**The task:** Lay out the entries as a numbered list, from the first line up to and including the line with "Action: coord(26,10)", leaving out blank lines and pictures.

**Dataset records:**

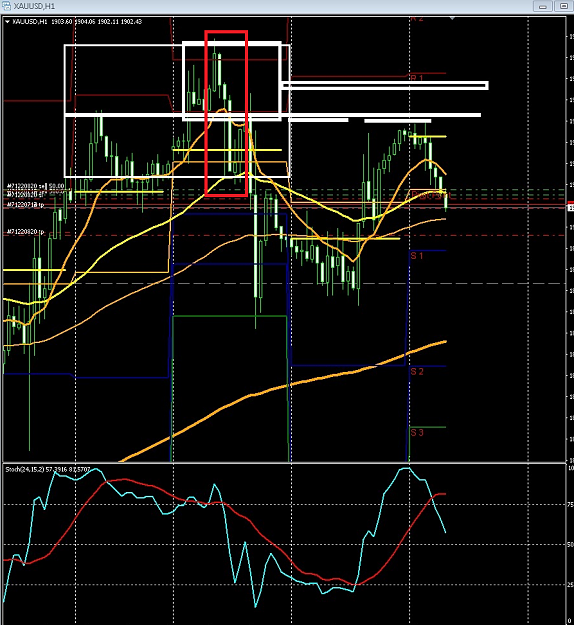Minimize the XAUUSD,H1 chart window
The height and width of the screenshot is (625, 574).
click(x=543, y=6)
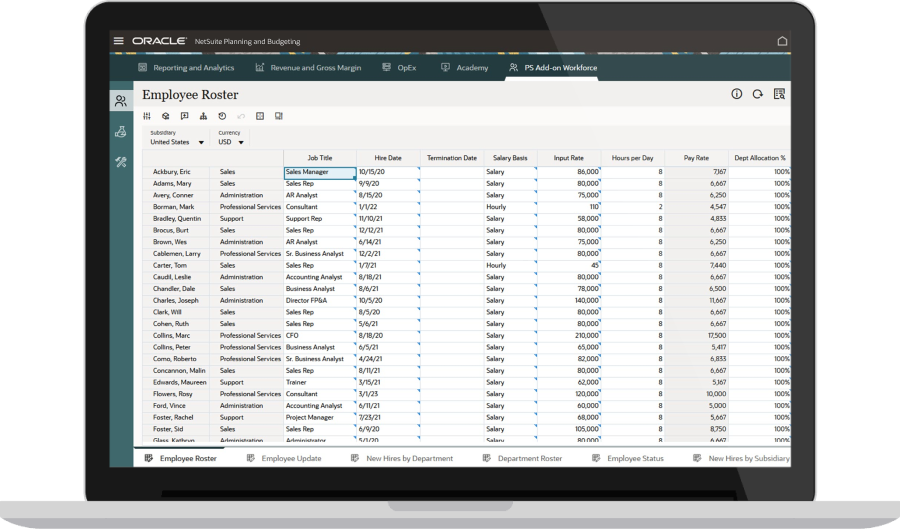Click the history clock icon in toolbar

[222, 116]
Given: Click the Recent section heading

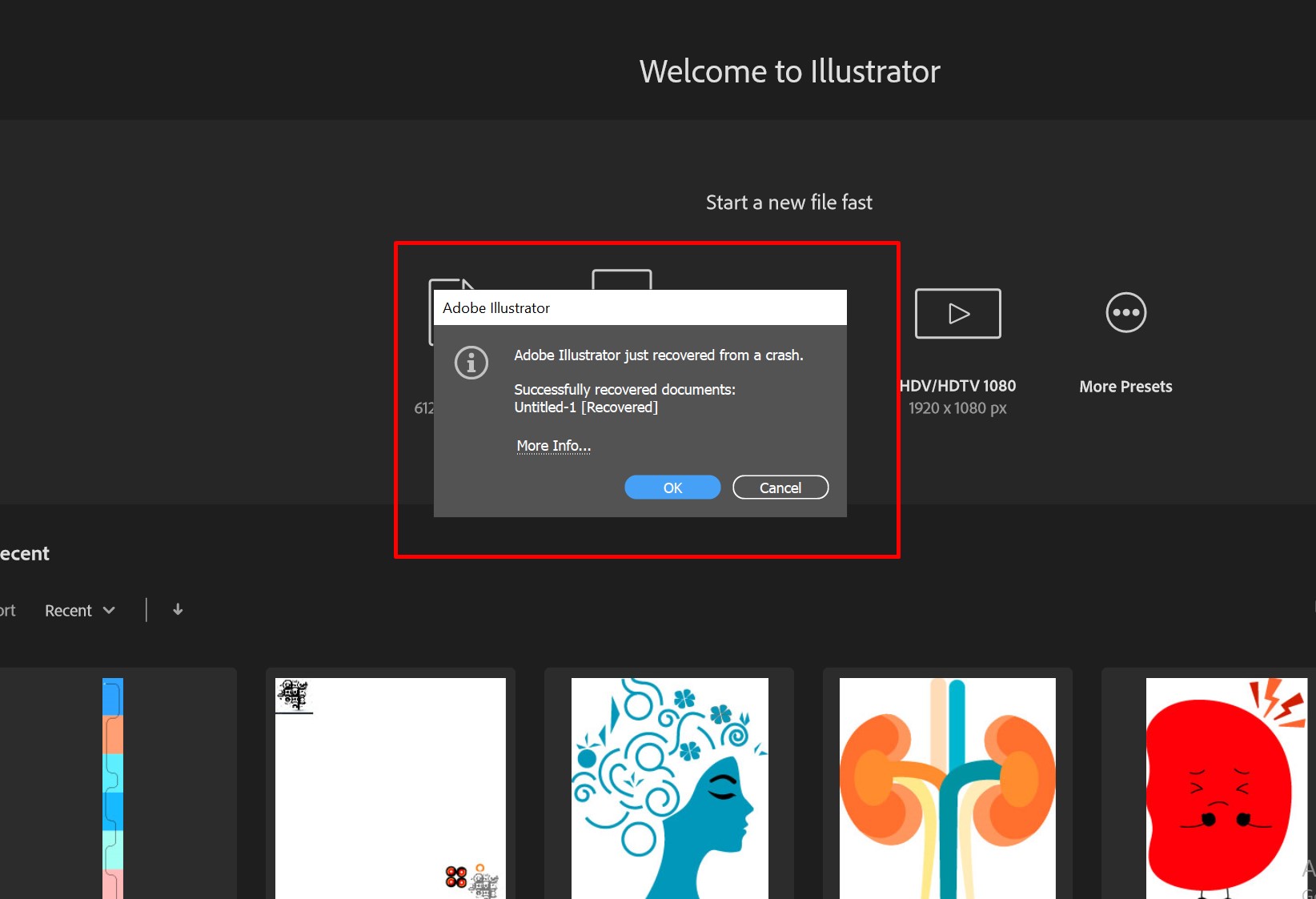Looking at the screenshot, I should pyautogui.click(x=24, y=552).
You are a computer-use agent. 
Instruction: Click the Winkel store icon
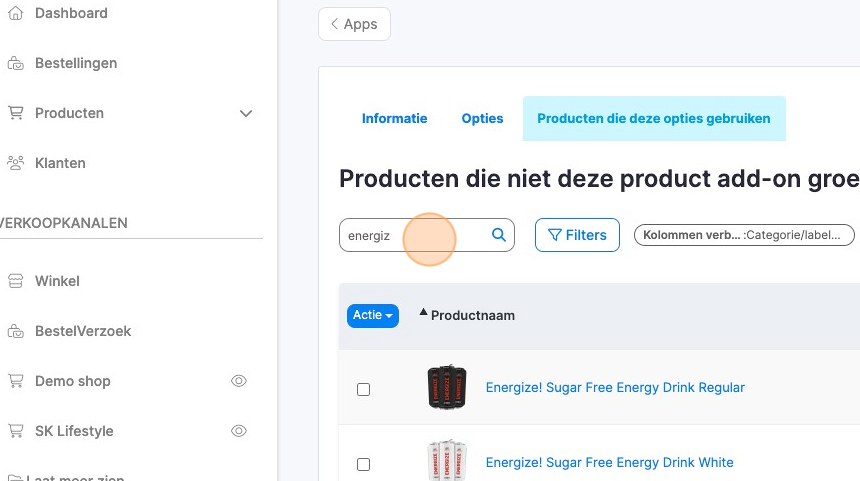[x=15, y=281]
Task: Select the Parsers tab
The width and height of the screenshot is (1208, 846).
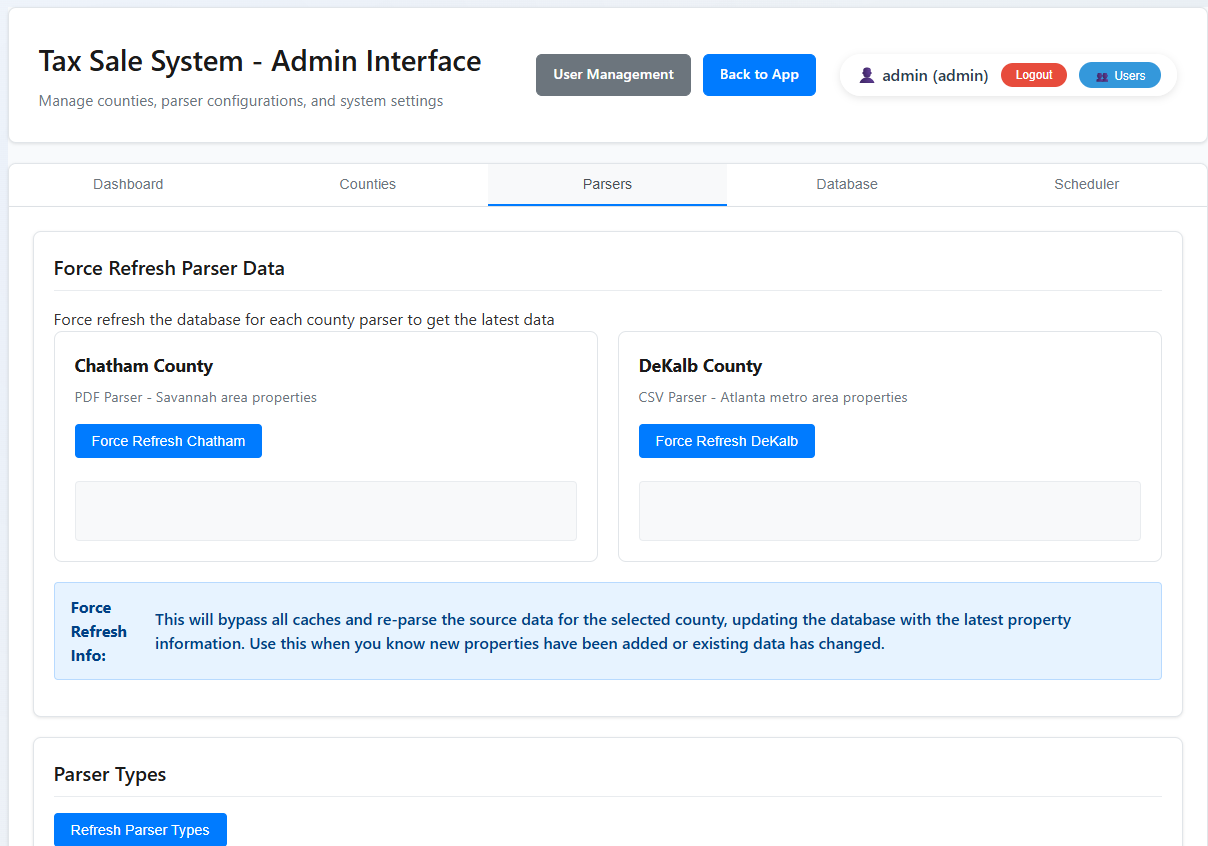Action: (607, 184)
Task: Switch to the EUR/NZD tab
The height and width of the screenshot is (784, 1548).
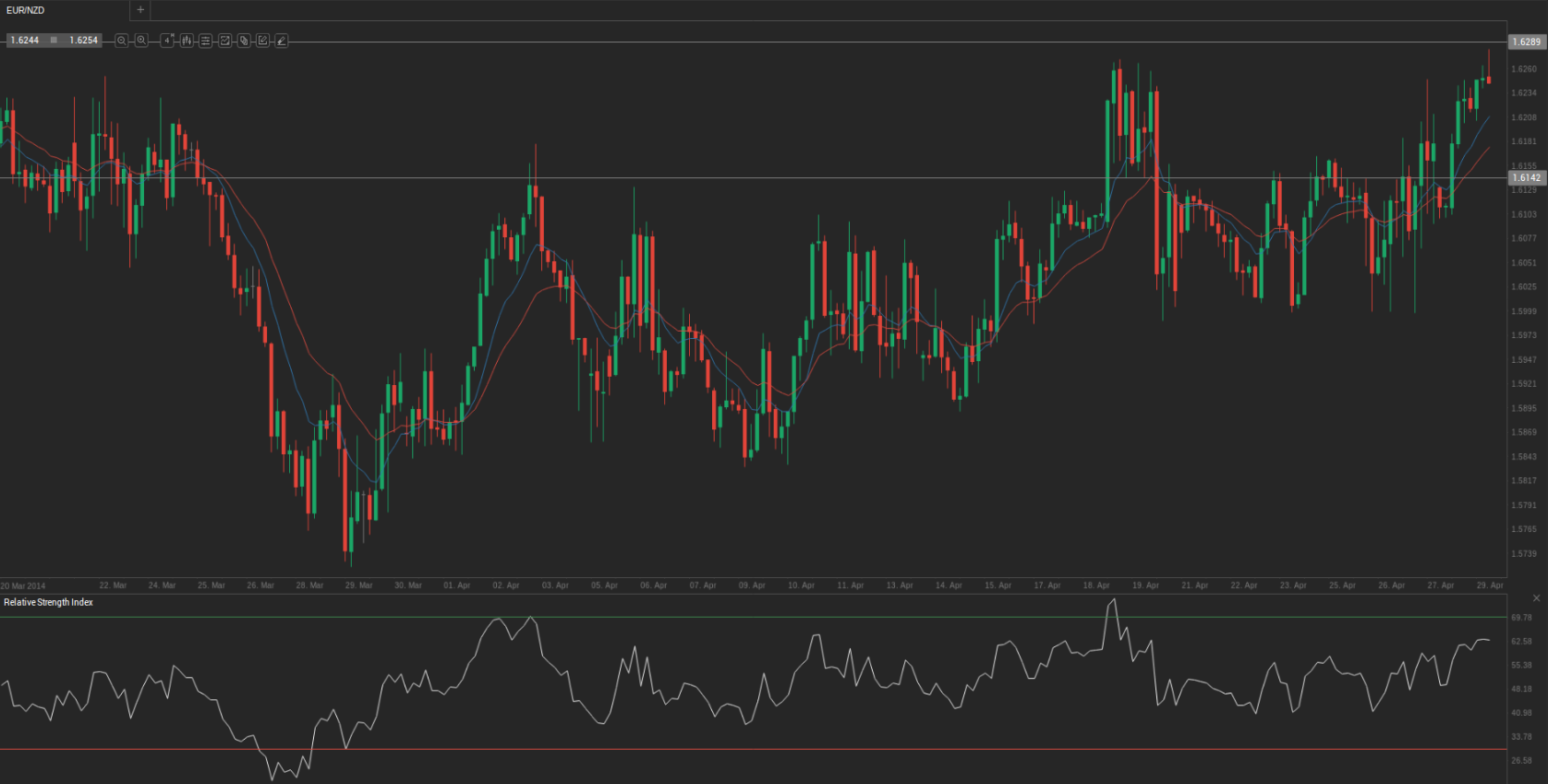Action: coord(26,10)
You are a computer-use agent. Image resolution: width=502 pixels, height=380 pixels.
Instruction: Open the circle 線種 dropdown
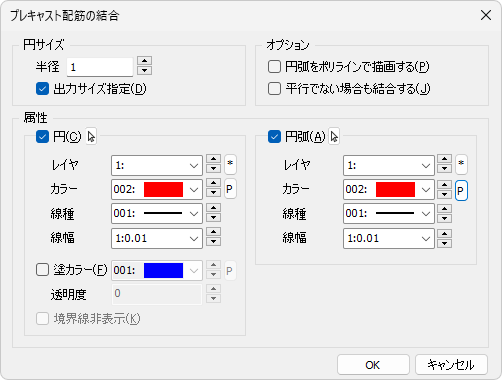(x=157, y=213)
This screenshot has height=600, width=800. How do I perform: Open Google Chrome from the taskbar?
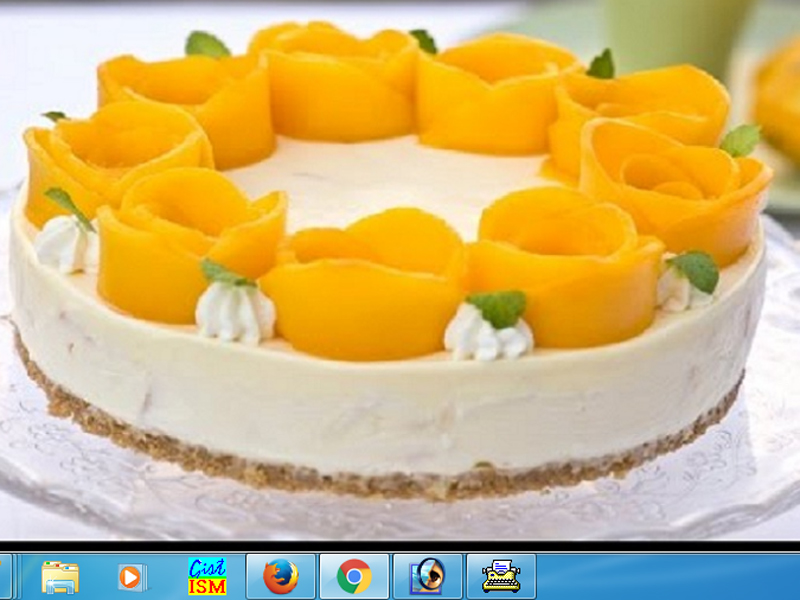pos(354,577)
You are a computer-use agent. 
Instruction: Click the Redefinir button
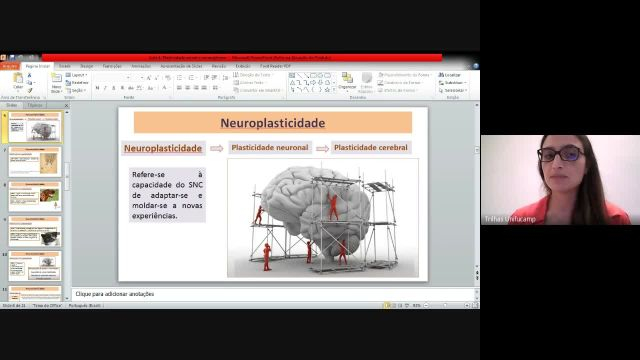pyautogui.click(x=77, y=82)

**Exercise result:**
1. Minimize the XAUUSD,H1 chart window
2. The height and width of the screenshot is (625, 574).
3. click(x=543, y=6)
4. Click the history clock icon in toolbar
5. [222, 116]
6. Given: Click the Recent section heading
7. Looking at the screenshot, I should pyautogui.click(x=24, y=552).
8. You are a computer-use agent. 
9. Instruction: Click the Winkel store icon
10. [x=15, y=281]
11. Task: Select the Parsers tab
12. The width and height of the screenshot is (1208, 846).
13. Action: (607, 184)
14. Task: Switch to the EUR/NZD tab
15. The height and width of the screenshot is (784, 1548).
16. Action: coord(26,10)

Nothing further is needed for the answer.